Many articles in our popular magazines bemoan the loss of "family communication" and time spent together - whether it be "quality time" or just "down" time. If you, the parent, try to think back to your own childhood, you may remember that some of the best conversations or touching moments occurred when you least expected them.
What you may not realize, even now, is the impact that your family life had on you. All of the little conversations, the quiet moments, the time spent watching TV together - when most of us only had one or two TVs - were times when mom or dad, grandma or grandpa, or even your siblings and you spoke, whispered, yelled, or just gave one another knowing looks - all of this added to your life - emotionally and educationally.
For most of us - back then - we didn't have to fight for "down time", we were the captive audience in the backseat of the car, and when we saw signs we were somehow required to "read" them. And, if we didn't understand what Tony's Tax Service was, well, mom or dad, or another trusted adult might tell us a bit about taxes, April 15, and/or the IRS.
But, about a decade ago, the entirely mobile video player infiltrated the back of many of our family mini-vans, so that opportunity vanished. Too bad. In the backseat of our family station wagon, I learned what a taxidermist does (even though I thought YUCK and still do,) what a notary does, and wondered with my siblings about which of the 31 advertised ice cream flavors was the best at Baskin Robbins.

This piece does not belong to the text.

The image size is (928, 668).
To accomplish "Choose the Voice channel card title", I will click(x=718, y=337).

Running errands with my mother, I became a bit disturbed when I saw the distressed housing on "the other side of town" but was inspired by the large stylish homes and lush landscaping of wealthier neighborhoods. Viewing both extremes made for some short but effective commentary. My mother would say that we should try to help those that are not as fortunate as we are, and pointed out that, with the proper education and employment, we, her children, could aspire to live in a wealthy community if we so chose.
So, what's the message here? Last week, many of us, hopefully, MOST of us voted or had a good reason that we didn't. Voting is a great chance for you to speak to your children about a myriad of topics. Maybe you could explain the two-party system. Perhaps you are comfortable talking about why you voted for Perry or for Farouk Shami or White or Hutchison or any of the the candidates. Maybe you could talk about the process and how it works. Voting is a privilege that allows the poorest citizen to have as much say in our country's leadership as our richest citizen. Remember, our government is only as strong as the people we elect. As citizens, it is our duty to become informed and to make a thoughtful choice each time we vote.

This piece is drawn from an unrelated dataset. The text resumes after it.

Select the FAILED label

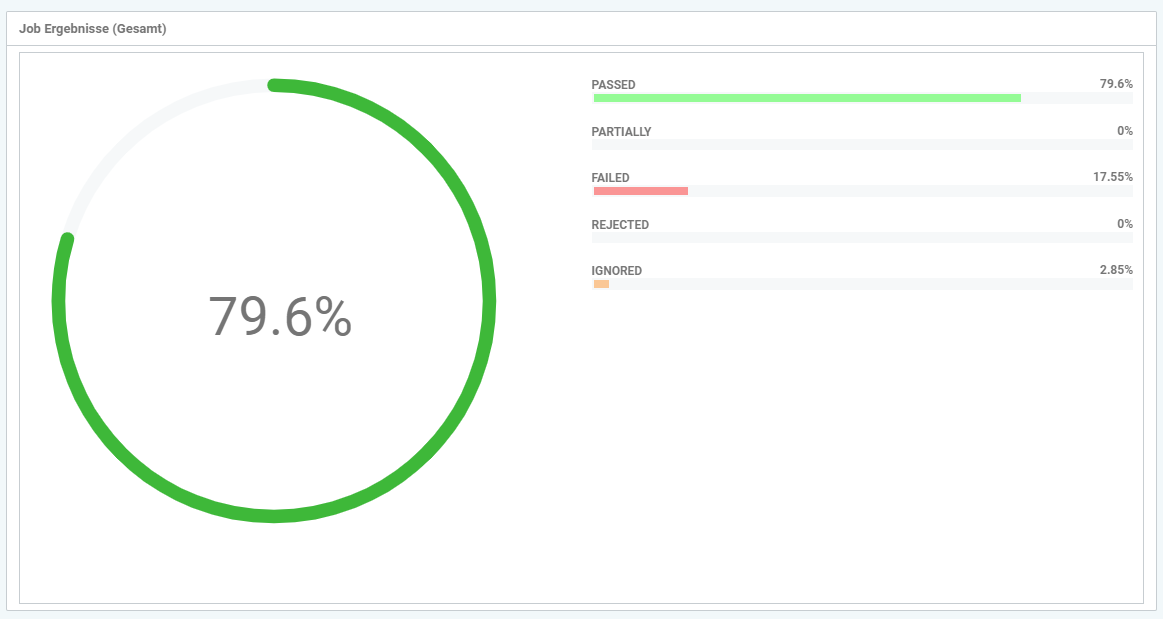(x=610, y=178)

Not comfortable with politics? Try talking up the census. Do you know that our U.S. Constitution calls for a census every 10 years? The census keeps us up there with the "developed" countries of the world, lets us know how to allocate resources, and helps to identify trends - where people are moving, what areas are forecast for growth, and lets us know what states and communities are experiencing a downturn in population.
And, summer's coming. Why not head up to our state capital in Austin? Or, take a trip to see LBJ's boyhood home? Maybe that's the best opportunity for your children to have some "quality time" mixed with some "down time" with you. Just leave the videos at home.